(Pixel coordinate grounding data)

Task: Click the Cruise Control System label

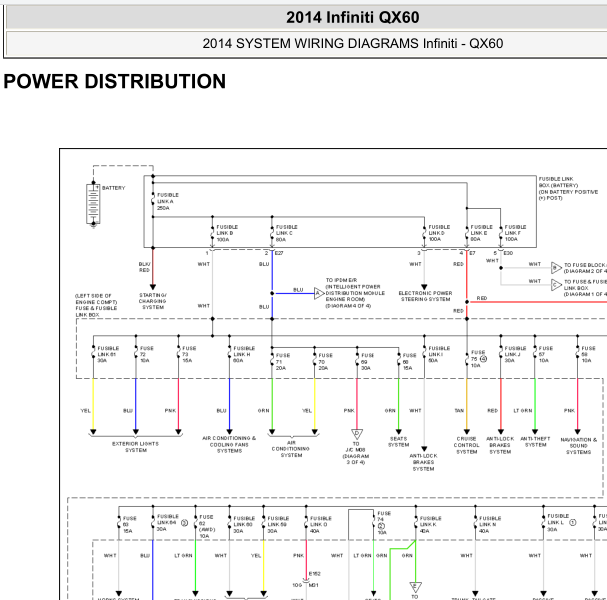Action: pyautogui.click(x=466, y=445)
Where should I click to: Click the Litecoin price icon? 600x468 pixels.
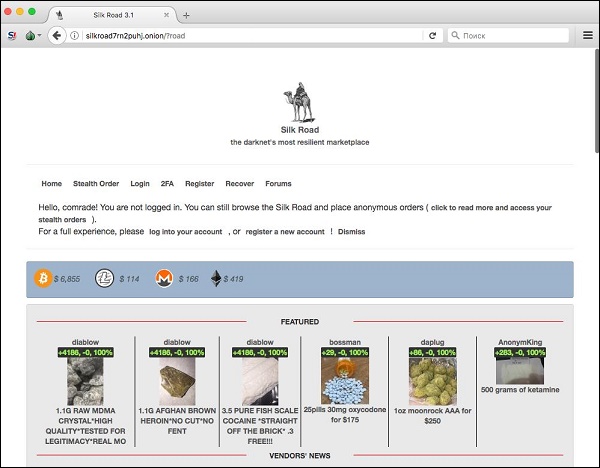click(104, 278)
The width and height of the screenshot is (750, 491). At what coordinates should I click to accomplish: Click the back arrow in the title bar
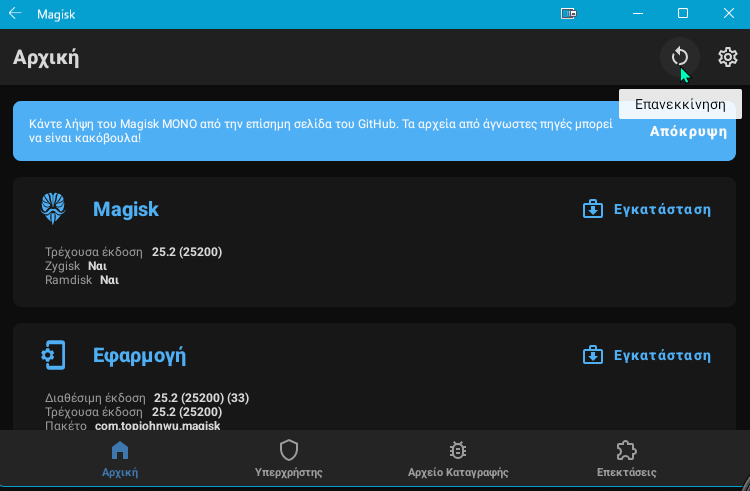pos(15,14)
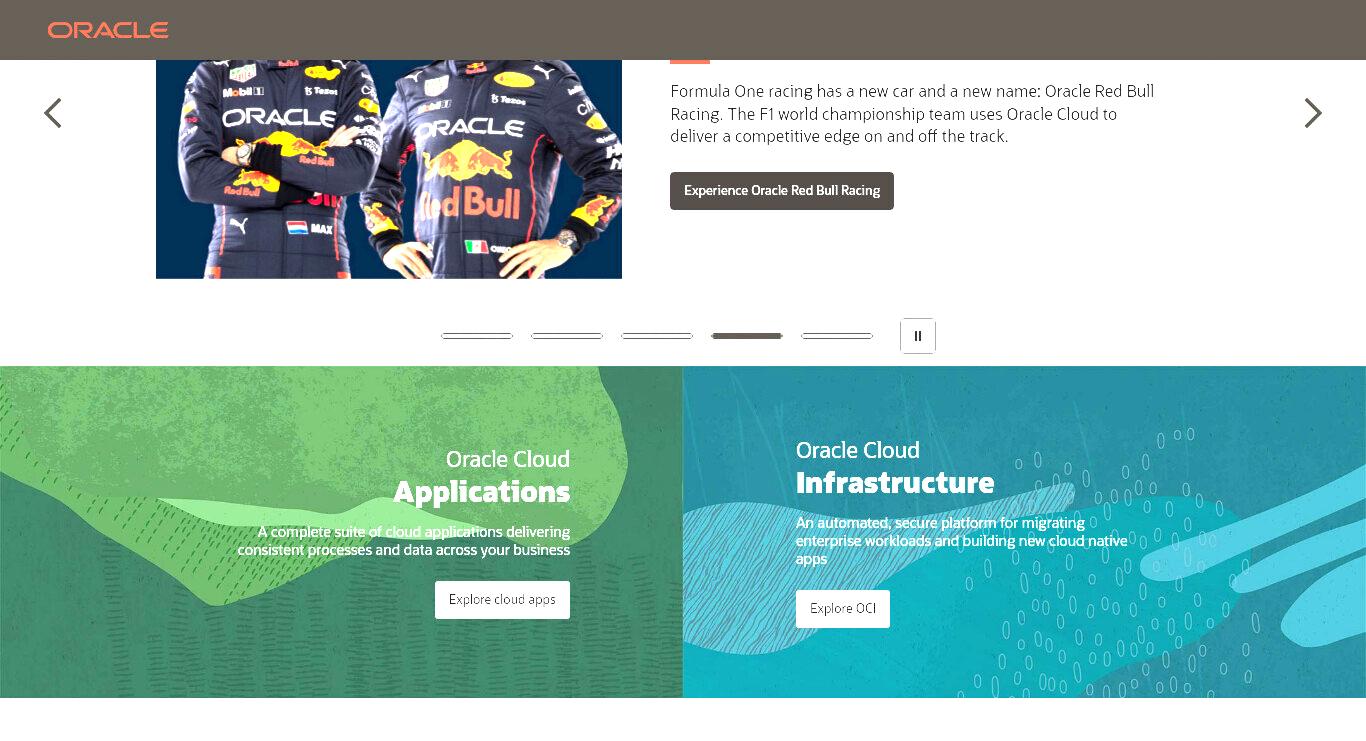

→ PROBLEM:
Retype the records above exactly, and keep any picture out of what you write.

→ TASK ANSWER:
Task: Click the Cruise Control System label

Action: pyautogui.click(x=466, y=445)
Where should I click to: Click the Litecoin price icon? 600x468 pixels.
click(104, 278)
The width and height of the screenshot is (750, 491). At what coordinates should I click to accomplish: Click the back arrow in the title bar
pos(15,14)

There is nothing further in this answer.